Turning Archive 2004

Mini lathe shop-built hollowing rig w/laser. *PIC*

Al Crandall
>This is a shop made hollowing system with a laser guide which I designed and built for my Jet mini lathe. It is being tested by an unidentified club member at our all day turn-a-thon last month. It is constructed from 1/2" black water pipe, a couple of galvanized 1/4" pipe nipples, some nuts and bolts, and some scrap 1/2" baltic birch plywood. The assembly has a rib supported plywood bed extension bolted to the end of the lathe upon which rides a pivoting plywood plate. This plate supports the two bars which constrain the boring bar extension and its outrigger. The boring bar is a 5/8 x 10" long hex head bolt from the shelves at Lowe's and is screwed 2" into the end of the black pipe and further held by a nut welded to the top of the pipe with a 1/4-20 set screw for a grub. The working end has holes at 0 and 45 degrees for the insertion of a 3/16 square tool bit and a 1/4-20 set screw at the intersection of these two holes holds the bit in place.

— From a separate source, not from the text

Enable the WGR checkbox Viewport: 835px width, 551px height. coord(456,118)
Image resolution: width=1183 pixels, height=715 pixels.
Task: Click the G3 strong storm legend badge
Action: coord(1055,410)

The Jameison style anti-torque system has the 1/4" pipe nipples tapped in each end for 5/16-18 hex head bolts. The black pipe bars are drilled two places each so that the 1/4" nipples are a tight fit into the side of the pipe. A 5/16 hole exits the other side of the pipe and when a bolt is inserted and tightened in the four holes, the assembly becomes quite rigid. I was asked why I didn't just weld the assembly together. My answer is that, like most of the jigs which I make and show to others, I try to minimize the amount of complicated machining involved. A lot of people don't have access to welders, but they could still build this system with a marginally equipped shop.

The constraining bars are separated by a 3/8 carriage bolt and three nuts on each end. They are mounted using two pieces of hard maple which have a vee groove cut into each. Through trial and error I machined the vee on my table saw so that they would firmly grasp the lower pipe when screwed together, and then trimmed the width so that the pipe was proud of the top of the wood and the wood didn't interfere with the movement of the boring bar. The edge opposite the vee was trimmed to position the centerline of the boring bar (not the bar which resides in the vee) at the spindle's centerline height. The support plate pivots to the front so that an offset tool can be easily threaded into a small hollowing hole, and to the back so that the offset tool can be used to its fullest when clearing under a wide rim. The system is not positioned for its maximum hollowing depth in the photo below. The "tee nut" which holds the system to the lathe is built up from plywood and has a turned piece of cherry glued to the top which protrudes above the lathe bed to form an "axle" for the plate. Assembly is as follows: the tee nut is fitted to the bed, the extension is then bolted on, the plate is put onto its axle, and a large cherry washer with a steel washer and nut complete the assembly. The cherry washer overlaps the axle hole by about 1/4" per side. A touch of candle wax rubbed on the stock tool rest, the restraint bar top, and the bottoms of the boring bar and the outrigger pipe make this system feel like it is gliding on air. There is essentially no friction.

The laser guide is adapted from one described in the AAW journal a couple of issues back and adjusts with one hand using one locking screw. I don't remember the name of the author. The laser turns on and off by twisting the head of a 1/4-20 hex head screw which is threaded into the side of the pvc fitting and and is positioned to press against the push button on the laser.

The bolt/boring bar extends about 8" from the end of the pipe extension because 2" is inserted into the pipe. About 1/2" is lost to the lathe tool rest, so there is about 7 1/2" of usable bar. With the tool bit extending straight out from the end of the bar you would get back at least 1" of boring depth. I'm guessing that 8 1/2" of boring on a mini lathe using a 5/8" diameter bar is just about maxing out the capabilities of everything involved. I personally have hollowed with this system a vase with an inside depth of 7 1/2", and was surprised at how well the event progressed. I hollowed an egg to a depth of 6 1/2" with a wall of less than 1/8" through a 1" entry hole using the laser guide. My hollowing skills would not have allowed me to do that without the laser. I hope this inspires someone else to build one of these systems.